The answer from @user2357112 https://stackoverflow.com/a/55194247/4386427 gives a good description of your specific case.
But one part of your question is still unanswered:
What does the compiler do?
I assume that you are asking why this code
a) x[i] = 9./4*x[i-1]-1./2*x[i-2];
gives different results than this code
b) x[i] = 9.f/4*x[i-1]-1.f/2*x[i-2];
^ ^
The answer is that case a) requires that the calculations is carried out with double precision as 9.
has the type double while case b) allows that the calculation is carried out with single precision as all types are floats.
If the compiler decides to use single precision operations instead of double the rounding errors will be different in case a) and case b).

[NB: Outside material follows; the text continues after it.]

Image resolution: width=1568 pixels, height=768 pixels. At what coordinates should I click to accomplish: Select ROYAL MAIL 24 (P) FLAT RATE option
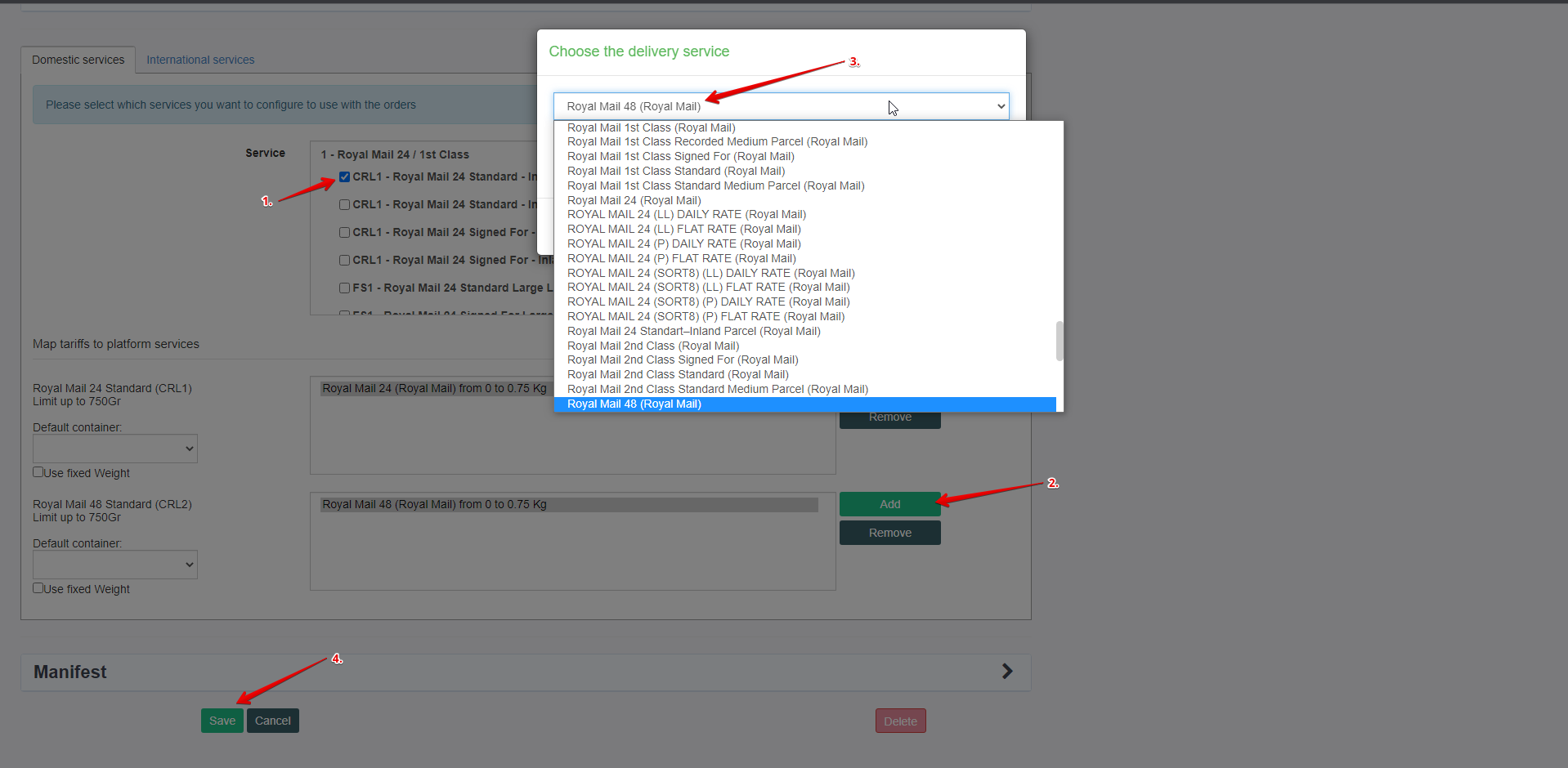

Different rounding errors (may) lead to different results as discussed above.
There is no single answer explaining what the compiler will do as different compilers may give different result. Below is one example generated using https://godbolt.org/ and x86-64 gcc 8.3 and -O0.
For simplicity it only covers 9./4*x[i-1]
versus 9.f/4*x[i-1]
and I have only copied the lines that differs.
Case 9./4*x[i-1]:
movss xmm0, DWORD PTR [rax]
cvtss2sd xmm1, xmm0
movsd xmm0, QWORD PTR .LC0[rip]
mulsd xmm0, xmm1
and
Case 9.f/4*x[i-1]:
movss xmm1, DWORD PTR [rax]
movss xmm0, DWORD PTR .LC0[rip]
mulss xmm0, xmm1
cvtss2sd xmm0, xmm0
As it can be seen the difference is use of single precision (mulss
) and double precision (mulsd
).
So to conclude:
What does the compiler do?
It uses different floating point precision for the calculation leading to different rounding errors which again leads to different results.
Upvotes: 0
Reputation: 281842
float
is not more precise than double
, and your float
computation has not given you the exact result of pow(4,-59)/3
.
What's going on is that your recurrence is designed to take a tiny rounding error and amplify it every iteration. In exact math, each value should be exactly one quarter of the previous value, but if it's not exactly a quarter due to rounding error, the difference gets magnified on every step.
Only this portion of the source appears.